--- Objetivo del ejercicio ---
Según el texto propuesto, ¿qué narradores se daban como objetivo analizar y celebrar o denunciar la sociedad nacional?

--- Texto propuesto ---
Claro que esta aparición es, entre otras cosas, cómica. Y los textos que enumeraba más arriba (los de Coetzee y Esterházy, además del de Noll, por supuesto) tienden, voluntaria o involuntariamente, a la comedia, aunque por lo general a una comedia dolorosa. Por lo demás, este tipo de comedias son sostenidas interrogaciones sobre el asunto más crucial: cómo vivir juntos en mundos sociales cuya geografía, debido a los desarrollos tecnológicos, políticos y económicos que todos conocemos, se ha vuelto más bien indescifrable. Léanse los libros de Vallejo o los de Sebald (o, por otra parte, los de Emmanuel Carrère o Kazuo Ishiguro), y se verá cuán obsesivamente se ocupan de agrupaciones de individuos sin un mundo preciso: emigrantes, condenados, moribundos. En estos libros, la sociedad es presentada en el momento en que desaparece, dejando en su lugar partículas humanas que no saben a qué otras partículas adherirse ni con qué extremidades hacerlo, pero que se obstinan en descubrir maneras de asociarse; cuando lo logran, las uniones resultan inestables y anómalas. Este punto es importante. Bajo la denominación de “novela”, la Gran Ficción moderna había desarrollado sus maneras al mismo tiempo que, primero en Europa occidental y luego en otros lugares, se constituían las instituciones, los estilos de asociación, los repertorios de ideas que relacionamos con la figura de la sociedad, la sociedad nacional, la sociedad que los narradores más ambiciosos, los Dickens o los Balzac, se daban como objetivo analizar y celebrar o denunciar. Una sociedad así era una totalidad más o menos cerrada, de bordes bastante bien definidos; incluso siendo conflictiva, era relativamente homogénea. Por un momento, la novela se convirtió en ella en el gran arte y el escritor, por eso, adquirió las maneras del intelectual: el hombre (casi siempre) o la mujer capaces de observar el conjunto de las posiciones que definían el juego, las reglas tácitas que lo gobernaban, las estrategias secretas que lo animaban, las pasiones que lo destruían.

--- Material proporcionado ---
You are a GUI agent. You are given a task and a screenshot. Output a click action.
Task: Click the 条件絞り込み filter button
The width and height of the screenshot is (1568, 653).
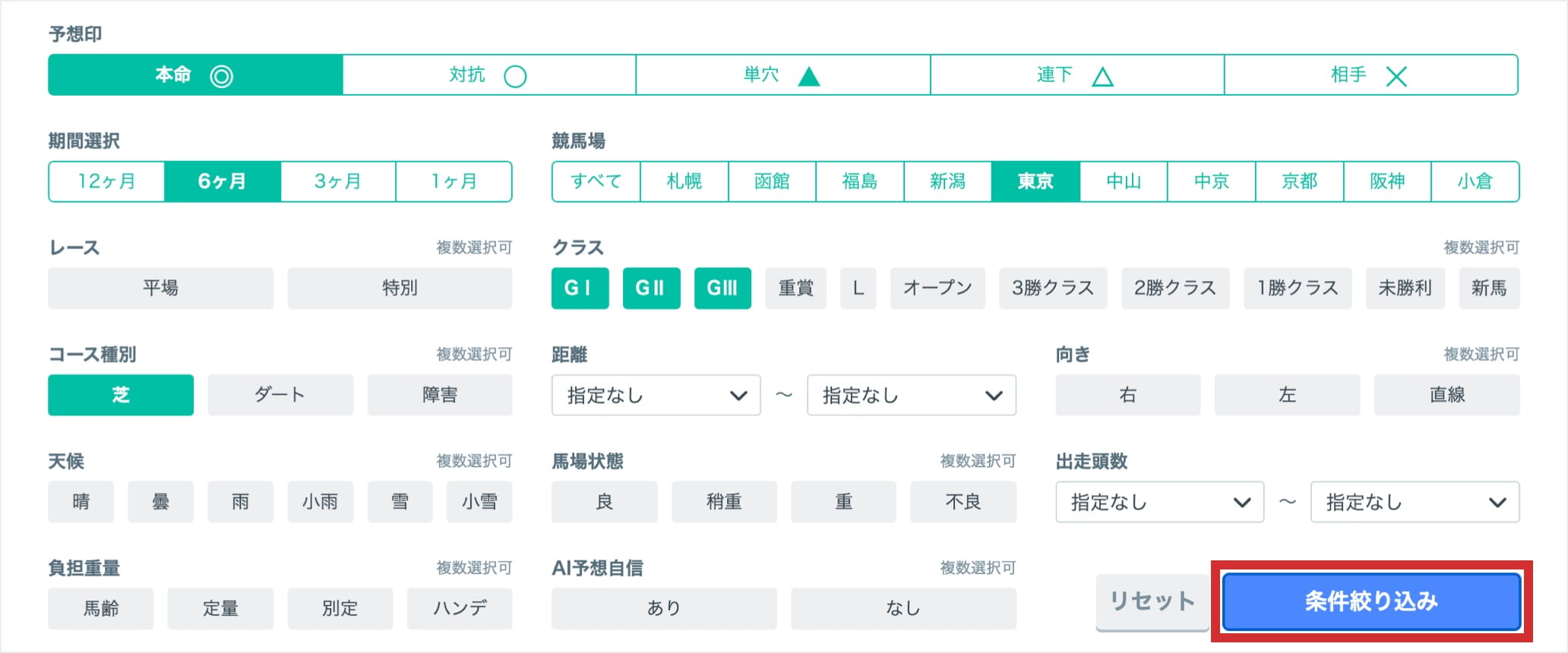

--- Espacio de respuesta ---
Dickens y Balzac.